* ASSIGNMENT *
Reproduce the closing part of the entries exactly: the line with "Image resolution: width=800" and all lines after it, ending with the last line, and nothing else.

Collection entries:
——————

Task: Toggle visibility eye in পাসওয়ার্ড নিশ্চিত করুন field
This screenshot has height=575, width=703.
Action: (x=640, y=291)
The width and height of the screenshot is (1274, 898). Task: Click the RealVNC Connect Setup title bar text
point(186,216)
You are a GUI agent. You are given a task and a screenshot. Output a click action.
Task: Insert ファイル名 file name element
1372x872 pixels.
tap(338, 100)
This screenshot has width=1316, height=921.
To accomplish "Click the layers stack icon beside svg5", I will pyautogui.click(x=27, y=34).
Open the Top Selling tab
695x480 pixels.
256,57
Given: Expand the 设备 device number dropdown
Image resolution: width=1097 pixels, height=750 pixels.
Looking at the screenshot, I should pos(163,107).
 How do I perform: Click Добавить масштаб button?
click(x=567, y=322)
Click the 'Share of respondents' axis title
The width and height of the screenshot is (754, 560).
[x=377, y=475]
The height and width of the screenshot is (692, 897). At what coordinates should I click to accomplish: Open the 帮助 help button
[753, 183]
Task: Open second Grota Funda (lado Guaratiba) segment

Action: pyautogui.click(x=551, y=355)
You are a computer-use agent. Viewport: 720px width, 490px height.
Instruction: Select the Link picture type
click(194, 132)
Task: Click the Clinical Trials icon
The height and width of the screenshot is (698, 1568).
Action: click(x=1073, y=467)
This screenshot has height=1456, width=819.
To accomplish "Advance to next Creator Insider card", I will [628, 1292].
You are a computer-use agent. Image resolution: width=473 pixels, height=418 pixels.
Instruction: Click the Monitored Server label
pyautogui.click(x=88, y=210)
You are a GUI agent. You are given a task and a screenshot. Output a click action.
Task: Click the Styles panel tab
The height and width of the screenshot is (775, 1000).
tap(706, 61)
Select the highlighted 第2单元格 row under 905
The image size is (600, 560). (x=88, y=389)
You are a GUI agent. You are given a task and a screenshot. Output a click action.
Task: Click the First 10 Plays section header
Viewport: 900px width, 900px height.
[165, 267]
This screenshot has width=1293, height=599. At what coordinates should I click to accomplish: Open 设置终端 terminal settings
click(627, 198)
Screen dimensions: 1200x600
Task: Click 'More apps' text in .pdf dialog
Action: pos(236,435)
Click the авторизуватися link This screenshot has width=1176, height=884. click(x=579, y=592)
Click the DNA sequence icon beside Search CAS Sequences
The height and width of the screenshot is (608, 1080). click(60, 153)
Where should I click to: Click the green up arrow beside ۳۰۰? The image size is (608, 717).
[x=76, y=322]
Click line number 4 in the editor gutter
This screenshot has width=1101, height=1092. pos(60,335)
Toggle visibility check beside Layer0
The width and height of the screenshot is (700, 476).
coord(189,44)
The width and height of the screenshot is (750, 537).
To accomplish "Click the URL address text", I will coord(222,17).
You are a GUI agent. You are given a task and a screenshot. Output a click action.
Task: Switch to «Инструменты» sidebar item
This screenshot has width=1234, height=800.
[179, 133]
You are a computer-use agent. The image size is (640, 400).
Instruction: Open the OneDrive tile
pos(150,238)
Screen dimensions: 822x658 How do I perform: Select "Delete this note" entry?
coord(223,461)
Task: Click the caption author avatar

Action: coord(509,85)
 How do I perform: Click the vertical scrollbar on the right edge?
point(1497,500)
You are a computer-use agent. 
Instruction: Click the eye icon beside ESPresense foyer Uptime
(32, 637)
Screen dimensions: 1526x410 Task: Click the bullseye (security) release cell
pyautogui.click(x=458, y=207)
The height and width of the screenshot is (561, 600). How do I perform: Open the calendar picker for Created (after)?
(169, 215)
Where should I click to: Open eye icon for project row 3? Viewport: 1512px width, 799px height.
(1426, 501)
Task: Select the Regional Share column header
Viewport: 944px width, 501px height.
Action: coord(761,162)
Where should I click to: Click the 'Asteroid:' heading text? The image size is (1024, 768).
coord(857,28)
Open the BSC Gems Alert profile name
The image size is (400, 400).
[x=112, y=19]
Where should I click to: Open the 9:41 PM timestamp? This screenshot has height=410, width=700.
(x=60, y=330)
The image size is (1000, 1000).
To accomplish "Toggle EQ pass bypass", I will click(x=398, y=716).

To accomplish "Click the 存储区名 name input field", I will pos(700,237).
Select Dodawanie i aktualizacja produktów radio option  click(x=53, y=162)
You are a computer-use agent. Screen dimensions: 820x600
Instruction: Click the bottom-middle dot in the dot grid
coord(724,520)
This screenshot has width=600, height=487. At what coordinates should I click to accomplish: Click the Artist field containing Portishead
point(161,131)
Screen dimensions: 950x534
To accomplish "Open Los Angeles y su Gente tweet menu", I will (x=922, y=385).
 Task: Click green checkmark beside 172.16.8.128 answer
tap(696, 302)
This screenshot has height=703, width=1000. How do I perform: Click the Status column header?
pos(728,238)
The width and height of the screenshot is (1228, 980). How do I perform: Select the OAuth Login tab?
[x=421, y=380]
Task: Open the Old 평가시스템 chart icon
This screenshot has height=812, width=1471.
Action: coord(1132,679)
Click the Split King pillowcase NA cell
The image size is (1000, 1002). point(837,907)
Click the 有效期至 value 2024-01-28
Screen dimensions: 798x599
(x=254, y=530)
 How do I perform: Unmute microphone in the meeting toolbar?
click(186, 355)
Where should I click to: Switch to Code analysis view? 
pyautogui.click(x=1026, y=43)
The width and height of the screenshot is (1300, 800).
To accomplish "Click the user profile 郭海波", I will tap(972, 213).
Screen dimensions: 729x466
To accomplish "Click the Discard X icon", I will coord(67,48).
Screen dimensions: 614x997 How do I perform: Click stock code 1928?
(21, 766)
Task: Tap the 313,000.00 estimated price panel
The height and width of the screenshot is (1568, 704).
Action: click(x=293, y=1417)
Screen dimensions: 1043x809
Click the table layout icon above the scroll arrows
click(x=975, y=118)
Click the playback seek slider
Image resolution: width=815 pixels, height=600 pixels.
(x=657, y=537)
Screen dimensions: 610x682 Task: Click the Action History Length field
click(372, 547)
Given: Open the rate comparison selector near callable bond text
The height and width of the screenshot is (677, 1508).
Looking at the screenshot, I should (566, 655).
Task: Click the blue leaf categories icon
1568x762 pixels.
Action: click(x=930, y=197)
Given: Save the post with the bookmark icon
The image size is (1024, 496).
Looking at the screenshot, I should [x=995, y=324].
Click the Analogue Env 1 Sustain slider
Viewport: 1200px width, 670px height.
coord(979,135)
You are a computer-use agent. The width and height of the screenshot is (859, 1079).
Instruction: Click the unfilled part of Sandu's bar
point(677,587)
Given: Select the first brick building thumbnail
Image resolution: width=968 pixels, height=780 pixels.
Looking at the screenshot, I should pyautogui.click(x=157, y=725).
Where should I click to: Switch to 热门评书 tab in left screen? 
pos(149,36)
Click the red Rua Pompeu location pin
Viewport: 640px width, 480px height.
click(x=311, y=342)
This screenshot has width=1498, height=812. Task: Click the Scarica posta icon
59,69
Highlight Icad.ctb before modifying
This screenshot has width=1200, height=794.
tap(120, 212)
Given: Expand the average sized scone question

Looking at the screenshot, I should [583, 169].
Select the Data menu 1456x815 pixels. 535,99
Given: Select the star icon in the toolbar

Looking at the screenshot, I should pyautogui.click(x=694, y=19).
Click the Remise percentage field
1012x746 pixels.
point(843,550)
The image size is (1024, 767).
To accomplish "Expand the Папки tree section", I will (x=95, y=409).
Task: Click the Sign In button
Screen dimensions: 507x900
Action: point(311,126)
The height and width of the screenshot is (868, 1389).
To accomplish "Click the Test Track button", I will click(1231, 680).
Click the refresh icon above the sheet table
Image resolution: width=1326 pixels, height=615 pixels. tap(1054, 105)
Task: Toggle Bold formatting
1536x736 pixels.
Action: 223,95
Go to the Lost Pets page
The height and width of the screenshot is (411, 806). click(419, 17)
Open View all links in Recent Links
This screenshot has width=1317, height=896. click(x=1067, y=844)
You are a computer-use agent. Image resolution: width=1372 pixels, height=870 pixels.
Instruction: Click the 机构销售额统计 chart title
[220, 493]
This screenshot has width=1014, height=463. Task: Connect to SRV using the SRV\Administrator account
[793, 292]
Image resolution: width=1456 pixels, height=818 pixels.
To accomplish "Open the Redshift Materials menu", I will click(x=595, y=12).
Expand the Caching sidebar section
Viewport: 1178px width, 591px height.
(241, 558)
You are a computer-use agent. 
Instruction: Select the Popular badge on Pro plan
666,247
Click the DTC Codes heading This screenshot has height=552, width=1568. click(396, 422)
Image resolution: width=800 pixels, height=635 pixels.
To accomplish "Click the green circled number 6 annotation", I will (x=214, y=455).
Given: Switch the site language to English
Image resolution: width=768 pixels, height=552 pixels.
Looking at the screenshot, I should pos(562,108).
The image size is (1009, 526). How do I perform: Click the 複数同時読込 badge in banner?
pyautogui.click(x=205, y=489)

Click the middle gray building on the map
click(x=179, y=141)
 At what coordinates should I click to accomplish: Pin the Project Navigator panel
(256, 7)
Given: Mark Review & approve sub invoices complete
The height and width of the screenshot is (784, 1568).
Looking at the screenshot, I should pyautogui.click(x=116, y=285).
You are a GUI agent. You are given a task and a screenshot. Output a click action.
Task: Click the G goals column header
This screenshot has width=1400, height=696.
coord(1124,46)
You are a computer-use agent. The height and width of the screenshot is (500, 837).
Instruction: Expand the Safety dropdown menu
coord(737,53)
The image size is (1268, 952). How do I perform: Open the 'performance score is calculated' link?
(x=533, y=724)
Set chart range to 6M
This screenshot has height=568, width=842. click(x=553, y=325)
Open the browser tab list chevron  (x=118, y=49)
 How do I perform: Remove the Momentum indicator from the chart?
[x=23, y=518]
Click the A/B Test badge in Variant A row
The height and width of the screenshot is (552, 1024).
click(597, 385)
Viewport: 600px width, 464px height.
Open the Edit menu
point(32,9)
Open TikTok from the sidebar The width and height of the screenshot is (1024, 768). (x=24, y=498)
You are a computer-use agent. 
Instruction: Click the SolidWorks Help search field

——————

* TASK RESPONSE *
Image resolution: width=800 pixels, height=635 pixels.
To accomplish "Click the green circled number 6 annotation", I will (x=214, y=455).
Given: Switch the site language to English
Image resolution: width=768 pixels, height=552 pixels.
Looking at the screenshot, I should pos(562,108).
The image size is (1009, 526). How do I perform: Click the 複数同時読込 badge in banner?
pyautogui.click(x=205, y=489)

Click the middle gray building on the map
click(x=179, y=141)
 At what coordinates should I click to accomplish: Pin the Project Navigator panel
(256, 7)
Given: Mark Review & approve sub invoices complete
The height and width of the screenshot is (784, 1568).
Looking at the screenshot, I should pyautogui.click(x=116, y=285).
You are a GUI agent. You are given a task and a screenshot. Output a click action.
Task: Click the G goals column header
This screenshot has width=1400, height=696.
coord(1124,46)
You are a computer-use agent. The height and width of the screenshot is (500, 837).
Instruction: Expand the Safety dropdown menu
coord(737,53)
The image size is (1268, 952). How do I perform: Open the 'performance score is calculated' link?
(x=533, y=724)
Set chart range to 6M
This screenshot has height=568, width=842. click(x=553, y=325)
Open the browser tab list chevron  (x=118, y=49)
 How do I perform: Remove the Momentum indicator from the chart?
[x=23, y=518]
Click the A/B Test badge in Variant A row
The height and width of the screenshot is (552, 1024).
click(597, 385)
Viewport: 600px width, 464px height.
Open the Edit menu
point(32,9)
Open TikTok from the sidebar The width and height of the screenshot is (1024, 768). (x=24, y=498)
You are a computer-use agent. 
Instruction: Click the SolidWorks Help search field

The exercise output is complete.